Records from a collection:
○ ○ ○ ○ ○ ○ ○
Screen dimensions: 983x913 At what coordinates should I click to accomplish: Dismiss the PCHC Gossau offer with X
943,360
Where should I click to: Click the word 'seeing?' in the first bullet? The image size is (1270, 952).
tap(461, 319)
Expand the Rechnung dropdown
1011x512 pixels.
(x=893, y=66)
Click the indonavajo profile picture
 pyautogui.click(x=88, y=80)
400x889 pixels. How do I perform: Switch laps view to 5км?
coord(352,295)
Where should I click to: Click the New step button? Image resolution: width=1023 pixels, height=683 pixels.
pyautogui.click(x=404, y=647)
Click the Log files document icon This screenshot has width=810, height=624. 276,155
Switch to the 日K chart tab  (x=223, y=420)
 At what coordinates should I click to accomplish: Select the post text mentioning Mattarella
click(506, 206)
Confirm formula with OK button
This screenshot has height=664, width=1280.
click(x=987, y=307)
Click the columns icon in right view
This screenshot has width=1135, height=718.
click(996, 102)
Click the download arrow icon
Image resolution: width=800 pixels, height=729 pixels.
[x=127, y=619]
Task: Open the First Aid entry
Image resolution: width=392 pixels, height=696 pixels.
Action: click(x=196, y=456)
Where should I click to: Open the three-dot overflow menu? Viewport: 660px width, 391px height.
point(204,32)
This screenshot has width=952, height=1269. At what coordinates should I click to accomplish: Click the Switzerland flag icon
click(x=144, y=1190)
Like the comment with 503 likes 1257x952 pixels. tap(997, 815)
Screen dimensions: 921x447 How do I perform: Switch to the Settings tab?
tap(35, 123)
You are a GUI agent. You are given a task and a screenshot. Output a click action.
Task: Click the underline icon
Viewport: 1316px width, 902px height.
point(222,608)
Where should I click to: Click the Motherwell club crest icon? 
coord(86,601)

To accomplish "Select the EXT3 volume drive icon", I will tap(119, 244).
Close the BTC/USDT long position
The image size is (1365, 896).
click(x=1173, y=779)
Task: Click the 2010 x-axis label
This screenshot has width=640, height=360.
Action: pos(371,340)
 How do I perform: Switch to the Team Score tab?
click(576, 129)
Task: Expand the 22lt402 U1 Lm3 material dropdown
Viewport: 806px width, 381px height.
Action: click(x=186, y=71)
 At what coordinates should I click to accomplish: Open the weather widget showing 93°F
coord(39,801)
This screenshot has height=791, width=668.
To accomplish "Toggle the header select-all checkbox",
○ ○ ○ ○ ○ ○ ○
WORK REQUIRED: In the material above, change "Where should I click to" to "Which spot should I click to" wherever it occurs, and reproduce all of the material with nothing else altered.

ANSWER TO THE TASK:
Screen dimensions: 983x913 At what coordinates should I click to accomplish: Dismiss the PCHC Gossau offer with X
943,360
Which spot should I click to: Click the word 'seeing?' in the first bullet? The image size is (1270, 952).
tap(461, 319)
Expand the Rechnung dropdown
1011x512 pixels.
(x=893, y=66)
Click the indonavajo profile picture
 pyautogui.click(x=88, y=80)
400x889 pixels. How do I perform: Switch laps view to 5км?
coord(352,295)
Which spot should I click to: Click the New step button? Image resolution: width=1023 pixels, height=683 pixels.
pyautogui.click(x=404, y=647)
Click the Log files document icon This screenshot has width=810, height=624. 276,155
Switch to the 日K chart tab  (x=223, y=420)
 At what coordinates should I click to accomplish: Select the post text mentioning Mattarella
click(506, 206)
Confirm formula with OK button
This screenshot has height=664, width=1280.
click(x=987, y=307)
Click the columns icon in right view
This screenshot has width=1135, height=718.
click(996, 102)
Click the download arrow icon
Image resolution: width=800 pixels, height=729 pixels.
[x=127, y=619]
Task: Open the First Aid entry
Image resolution: width=392 pixels, height=696 pixels.
Action: click(x=196, y=456)
Which spot should I click to: Open the three-dot overflow menu? Viewport: 660px width, 391px height.
point(204,32)
This screenshot has width=952, height=1269. At what coordinates should I click to accomplish: Click the Switzerland flag icon
click(x=144, y=1190)
Like the comment with 503 likes 1257x952 pixels. tap(997, 815)
Screen dimensions: 921x447 How do I perform: Switch to the Settings tab?
tap(35, 123)
You are a GUI agent. You are given a task and a screenshot. Output a click action.
Task: Click the underline icon
Viewport: 1316px width, 902px height.
point(222,608)
Which spot should I click to: Click the Motherwell club crest icon? 
coord(86,601)

To accomplish "Select the EXT3 volume drive icon", I will tap(119, 244).
Close the BTC/USDT long position
The image size is (1365, 896).
click(x=1173, y=779)
Task: Click the 2010 x-axis label
This screenshot has width=640, height=360.
Action: pos(371,340)
 How do I perform: Switch to the Team Score tab?
click(576, 129)
Task: Expand the 22lt402 U1 Lm3 material dropdown
Viewport: 806px width, 381px height.
Action: click(x=186, y=71)
 At what coordinates should I click to accomplish: Open the weather widget showing 93°F
coord(39,801)
This screenshot has height=791, width=668.
To accomplish "Toggle the header select-all checkbox",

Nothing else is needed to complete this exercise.